Chapter 4, Queensland’s Alternative Energy Options, dispels many of the myths that have hamstrung the debate so far. There are no silver bullet alternatives that can feasibly replace oil and allow what Jim Kunstler calls the “happy motoring utopia” to continue into the future. Ethanol, biodiesel and hydrogen, although they may have important roles to play, have enormous limitations in terms of thermodynamics, time, scale and cost. Further, the report allays one of the key fears of climate change activists in the peak oil debate, that Queensland would worsen the greenhouse gas emissions problem by turning to coal liquefaction, or coal to liquids (CTL): “The value of CTL technology in Australia is questionable, based on price and greenhouse gas intensity.” Solar power, on the other hand, although it “has no direct substitution value for oil,” is “a technology with potential to pay for itself very quickly with the right technology breakthrough.” McNamara recently suggested to me in relation to transport infrastructure that Queensland should “electrify everything.” Encouragingly, the foundations are being laid for a major switch to solar energy and public transport among other key mitigation strategies. 

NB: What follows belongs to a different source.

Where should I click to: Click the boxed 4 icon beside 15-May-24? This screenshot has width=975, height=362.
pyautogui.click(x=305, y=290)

What is remarkable about the report, however, is that it marks the Queensland Government as the first state/provincial government in the world to recognise that peak oil is real and decide to do something about it. To borrow a phrase from Winston Churchill, the battle for acknowledgement is over; the battle for action is about to begin. To that end, Bligh has made some of the right noises, purportedly instructing McNamara to “think big” in developing Queensland’s whole-of-government’ peak oil mitigation plan. 

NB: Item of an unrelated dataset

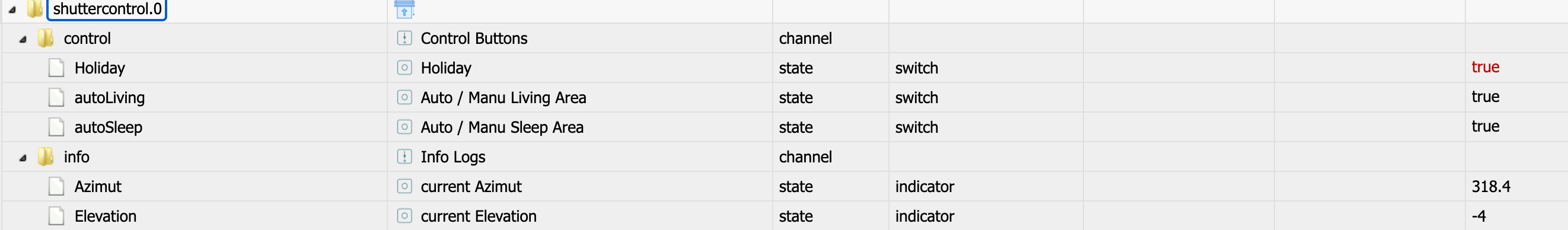Click the channel icon beside Control Buttons
This screenshot has height=230, width=1568.
[404, 39]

Whether or not she fully appreciates this yet, the manner in which Bligh tackles peak oil will define her premiership. Her most important task will be to quickly sort out the wheat from the chaff in her own Cabinet. While McNamara has been talking about the need to “adopt a wartime mentality” to address peak oil for some time, many of his colleagues still don’t get it. His former boss in the transport portfolio and now Bligh’s Deputy, Paul Lucas, doesn’t appreciate that the feasibility studies for every one of Queensland’s tens of billions of dollars worth of road projects have completely omitted any consideration of rising fuel prices, and still complains about ‘subsidised’ public transport but not the $540 million per annum petrol subsidy. Echoes of Beattie’s oxymoronic ‘clean-coal’ gibberish still manifest themselves in almost $1 billion worth of government subsidies that continue to marginalise solar power and other renewable energy in what was once called the Sunshine State. One quarter of Queensland’s feed grain production is being turned into ethanol and burned while the world’s grain stockpile has halved in the last five years, food prices are skyrocketing and millions are starving. Discredited, neo-classical economic dogma still evidently holds sway over high school mathematics and physics. 

Bligh has charged McNamara with developing a ‘whole-of-government’ approach to peak oil mitigation, but the reality is that it requires more than that, more like a ‘whole-of-state’ approach. Businesses, civil society, and most importantly a jaded, cynical and apathetic public, will need to quickly become involved in the development of a reform agenda unprecedented in magnitude, despite the fact that few of them yet understand what the term ‘peak oil’ means. The clock is ticking, but we will first need to debate the tough questions in a sustained and meaningful way. We haven’t seen this sort of debate since Federation. To that end the last word here must go to McNamara himself. After describing his report as “an important starting point for a debate” in Parliament on Wednesday when replying to Menkens’ question, McNamara went on to describe peak oil as:  

… an issue that will require an open and honest approach from all members of this House. This is not an ideological issue — it is not a Left or Right issue; it is not a Labor, Liberal, National or indeed Independent issue — it is an issue on which the people of Queensland are going to require us, with goodwill and in good faith, to look for results and to come up with answers to preserve their lifestyles.